Citations are a nuisance. Making sure you get all the information youneed to cite a source; the format your professor is requiring; making sure you have the right things in order, italicized, and capitalized. All of this can be a headache. Also, if you finally figure out how to do all of this properly; chances are the formats have been updated. Meaning you have to learn the new way of citing information.
My personal experience with citations didn’t really start until I became a college student. My first writing teacher made us all buy a pocket style manual. This shows you the proper way to do citations in MLA, APA, and Chicago. I found this book to be very helpful. I like to use it better than Purdue OWL; which many professors have suggested I use. But, even with this booklet it is frustrating to try and find what kind of source I am using, so I can cite it properly.
Citations are used to give your papers credibility. It is important for people to know where you got your information. For you to make your point there has to be merit behind it to make it believable. So you have to have accurate citations so that people know where you got your information. It also helps if people are interested in you research to be able to read the same material you have.

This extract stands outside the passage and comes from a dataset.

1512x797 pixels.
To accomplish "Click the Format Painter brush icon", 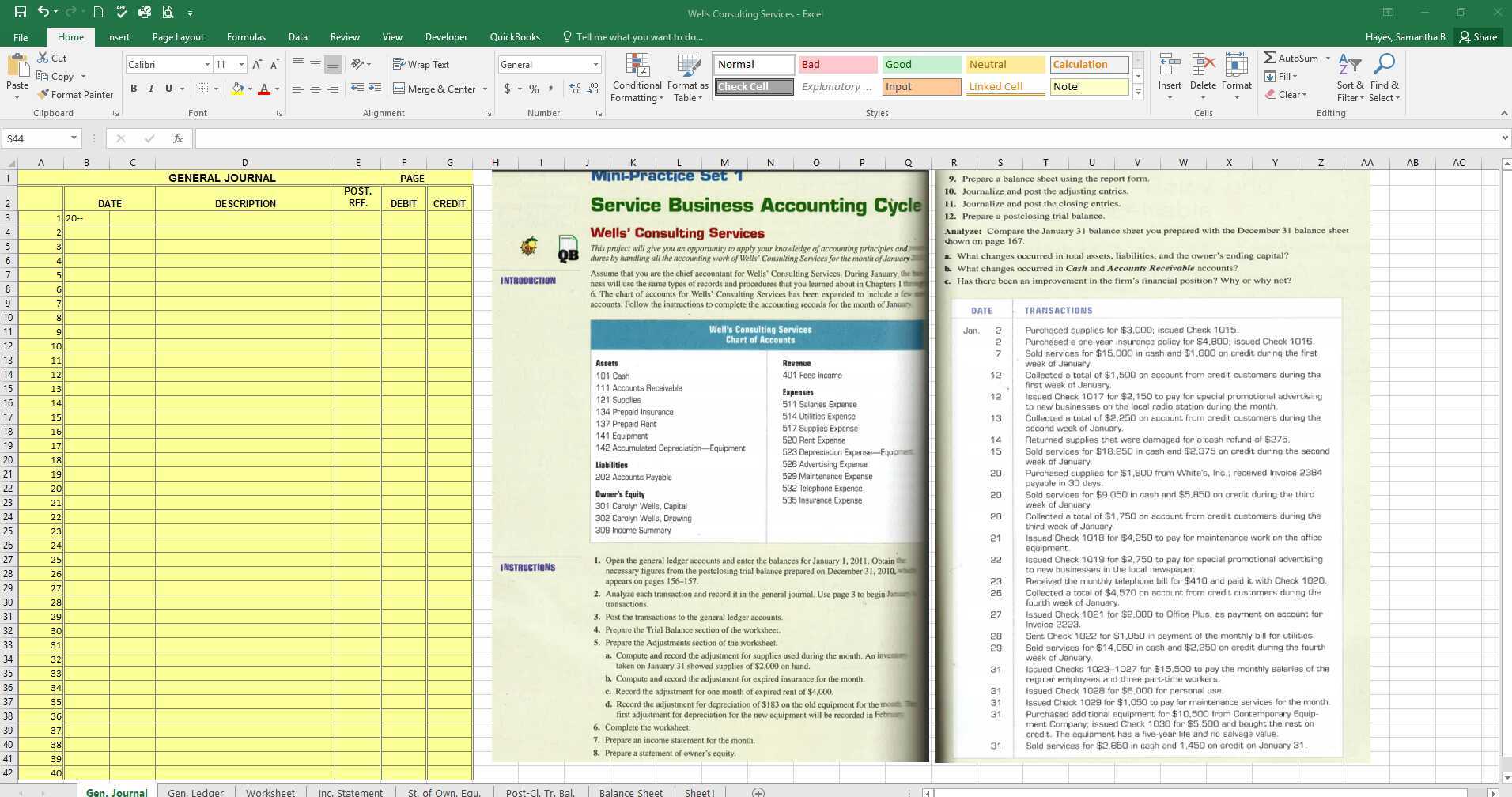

I believe that we should make citing easier. I still don’t understand why there has to be different kind of styles (i.e. MLA, APA, Chicago). In our reading for this week they talk about using hyperlinks. Plugging in the URL’s right into the papers. This would eliminate the headache on the part of citing properly. But, I think that there could be a couple problems. One it would be an eye soar in the middle of a research paper. To put an URL after a sentence would be breaking up a flow of a paper. Some URL’s are very long. The other problem they talk about in the blog; sometimes links are changed or removed. So the links would go to a dead end. You wouldn’t be able to find the source you used. That can be frustrating. I do believe we need to change the current way of citing. I don’t know exactly how though.